== PROMPT ==
From the data below, set down exactly the lines between the one holding "Task: Open the Features nav menu item" and the one holding "Task: Activate the Transform arrow tool", inclusive, and no others.

(Collected data)
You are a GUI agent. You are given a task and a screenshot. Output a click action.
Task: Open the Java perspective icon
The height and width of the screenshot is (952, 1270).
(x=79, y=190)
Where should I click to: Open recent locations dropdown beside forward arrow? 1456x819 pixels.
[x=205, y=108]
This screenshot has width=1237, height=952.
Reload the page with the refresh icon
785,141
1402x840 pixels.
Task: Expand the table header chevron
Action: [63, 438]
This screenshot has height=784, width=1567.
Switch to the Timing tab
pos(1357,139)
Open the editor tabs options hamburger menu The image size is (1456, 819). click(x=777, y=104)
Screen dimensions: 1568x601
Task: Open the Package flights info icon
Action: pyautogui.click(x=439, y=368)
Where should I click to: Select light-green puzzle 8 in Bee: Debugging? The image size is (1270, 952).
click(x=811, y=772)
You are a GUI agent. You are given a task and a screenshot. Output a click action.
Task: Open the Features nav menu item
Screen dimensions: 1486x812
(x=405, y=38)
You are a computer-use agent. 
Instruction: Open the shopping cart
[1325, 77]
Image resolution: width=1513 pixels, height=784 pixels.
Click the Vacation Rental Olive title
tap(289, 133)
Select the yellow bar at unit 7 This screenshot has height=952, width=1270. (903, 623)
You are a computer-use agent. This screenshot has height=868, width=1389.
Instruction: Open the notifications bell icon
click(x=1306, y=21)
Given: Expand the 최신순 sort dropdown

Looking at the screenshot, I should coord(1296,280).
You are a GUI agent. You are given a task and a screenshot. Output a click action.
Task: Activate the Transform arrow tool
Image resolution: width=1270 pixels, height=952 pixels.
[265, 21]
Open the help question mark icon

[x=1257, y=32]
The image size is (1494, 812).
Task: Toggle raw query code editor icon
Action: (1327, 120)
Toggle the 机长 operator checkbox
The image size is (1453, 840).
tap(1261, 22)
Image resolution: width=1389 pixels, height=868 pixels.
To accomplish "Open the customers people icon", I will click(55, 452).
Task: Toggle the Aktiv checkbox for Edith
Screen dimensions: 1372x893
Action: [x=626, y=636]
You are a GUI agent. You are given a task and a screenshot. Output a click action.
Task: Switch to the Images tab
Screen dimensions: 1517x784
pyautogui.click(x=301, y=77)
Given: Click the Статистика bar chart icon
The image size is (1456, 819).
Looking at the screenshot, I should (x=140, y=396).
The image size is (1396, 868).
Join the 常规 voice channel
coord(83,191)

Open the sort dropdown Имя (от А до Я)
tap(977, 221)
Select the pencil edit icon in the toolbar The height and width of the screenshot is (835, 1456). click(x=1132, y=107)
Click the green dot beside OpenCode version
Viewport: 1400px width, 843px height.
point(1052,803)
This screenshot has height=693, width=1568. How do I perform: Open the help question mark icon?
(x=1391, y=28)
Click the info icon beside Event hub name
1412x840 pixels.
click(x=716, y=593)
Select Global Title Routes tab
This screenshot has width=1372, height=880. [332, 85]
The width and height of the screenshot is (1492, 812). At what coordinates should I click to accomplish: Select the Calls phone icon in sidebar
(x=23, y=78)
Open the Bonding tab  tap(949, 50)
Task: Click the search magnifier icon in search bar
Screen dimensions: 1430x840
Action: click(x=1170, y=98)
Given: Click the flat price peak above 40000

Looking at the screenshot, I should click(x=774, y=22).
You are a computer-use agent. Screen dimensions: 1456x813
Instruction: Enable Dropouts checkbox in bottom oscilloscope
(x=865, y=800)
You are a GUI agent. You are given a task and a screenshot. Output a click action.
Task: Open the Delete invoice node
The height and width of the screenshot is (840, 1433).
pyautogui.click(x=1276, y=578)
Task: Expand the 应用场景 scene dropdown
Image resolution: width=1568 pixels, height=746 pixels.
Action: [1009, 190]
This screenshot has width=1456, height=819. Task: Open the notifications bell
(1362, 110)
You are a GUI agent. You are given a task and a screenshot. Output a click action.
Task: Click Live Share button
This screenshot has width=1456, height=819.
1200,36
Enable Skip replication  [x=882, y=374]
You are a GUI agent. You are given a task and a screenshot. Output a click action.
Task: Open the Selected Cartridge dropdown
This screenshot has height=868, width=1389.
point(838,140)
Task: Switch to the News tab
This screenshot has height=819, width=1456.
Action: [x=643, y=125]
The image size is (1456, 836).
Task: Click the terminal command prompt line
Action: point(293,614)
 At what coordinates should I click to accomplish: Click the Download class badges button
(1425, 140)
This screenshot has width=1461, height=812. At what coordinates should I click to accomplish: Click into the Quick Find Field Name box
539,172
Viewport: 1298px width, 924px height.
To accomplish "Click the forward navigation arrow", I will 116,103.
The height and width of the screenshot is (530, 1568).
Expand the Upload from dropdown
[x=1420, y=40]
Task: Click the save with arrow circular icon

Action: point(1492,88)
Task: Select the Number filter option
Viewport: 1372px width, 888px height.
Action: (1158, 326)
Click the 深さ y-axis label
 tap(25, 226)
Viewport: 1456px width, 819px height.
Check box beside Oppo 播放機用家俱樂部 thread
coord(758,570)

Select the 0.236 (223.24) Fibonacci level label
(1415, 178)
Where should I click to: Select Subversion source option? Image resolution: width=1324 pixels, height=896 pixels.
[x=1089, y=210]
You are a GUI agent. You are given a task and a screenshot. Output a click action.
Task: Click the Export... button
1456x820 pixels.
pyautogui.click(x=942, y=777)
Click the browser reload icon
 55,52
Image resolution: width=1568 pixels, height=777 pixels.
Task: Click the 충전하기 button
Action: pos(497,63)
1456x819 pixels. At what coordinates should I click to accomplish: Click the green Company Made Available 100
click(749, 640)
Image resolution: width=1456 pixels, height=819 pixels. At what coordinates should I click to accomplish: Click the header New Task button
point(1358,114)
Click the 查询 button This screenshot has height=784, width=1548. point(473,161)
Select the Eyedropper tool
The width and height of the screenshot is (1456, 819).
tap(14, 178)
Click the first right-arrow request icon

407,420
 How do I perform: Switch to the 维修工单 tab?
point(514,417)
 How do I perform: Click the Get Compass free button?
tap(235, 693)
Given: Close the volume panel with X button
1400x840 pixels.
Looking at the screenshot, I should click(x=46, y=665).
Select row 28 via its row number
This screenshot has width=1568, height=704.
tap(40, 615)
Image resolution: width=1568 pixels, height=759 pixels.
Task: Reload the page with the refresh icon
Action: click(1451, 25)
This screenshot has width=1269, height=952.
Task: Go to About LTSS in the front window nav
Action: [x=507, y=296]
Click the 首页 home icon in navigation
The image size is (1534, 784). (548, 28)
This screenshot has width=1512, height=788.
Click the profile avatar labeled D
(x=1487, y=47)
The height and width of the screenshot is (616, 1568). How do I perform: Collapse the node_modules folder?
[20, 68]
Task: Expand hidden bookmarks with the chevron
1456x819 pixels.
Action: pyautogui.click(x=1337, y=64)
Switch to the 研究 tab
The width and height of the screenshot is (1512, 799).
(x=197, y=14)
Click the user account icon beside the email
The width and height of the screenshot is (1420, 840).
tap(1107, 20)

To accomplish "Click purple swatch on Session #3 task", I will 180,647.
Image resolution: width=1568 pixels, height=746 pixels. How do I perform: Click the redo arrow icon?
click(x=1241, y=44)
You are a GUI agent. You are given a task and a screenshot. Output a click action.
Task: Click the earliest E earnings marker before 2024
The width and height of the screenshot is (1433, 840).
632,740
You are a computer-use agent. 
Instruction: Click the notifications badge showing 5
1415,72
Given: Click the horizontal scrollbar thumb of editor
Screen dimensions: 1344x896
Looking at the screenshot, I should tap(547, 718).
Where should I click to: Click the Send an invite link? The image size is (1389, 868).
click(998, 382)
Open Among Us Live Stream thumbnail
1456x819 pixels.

== RESPONSE TO THE EXERCISE ==
Task: Open the Features nav menu item
Screen dimensions: 1486x812
(x=405, y=38)
You are a computer-use agent. 
Instruction: Open the shopping cart
[1325, 77]
Image resolution: width=1513 pixels, height=784 pixels.
Click the Vacation Rental Olive title
tap(289, 133)
Select the yellow bar at unit 7 This screenshot has height=952, width=1270. (903, 623)
You are a computer-use agent. This screenshot has height=868, width=1389.
Instruction: Open the notifications bell icon
click(x=1306, y=21)
Given: Expand the 최신순 sort dropdown

Looking at the screenshot, I should coord(1296,280).
You are a GUI agent. You are given a task and a screenshot. Output a click action.
Task: Activate the Transform arrow tool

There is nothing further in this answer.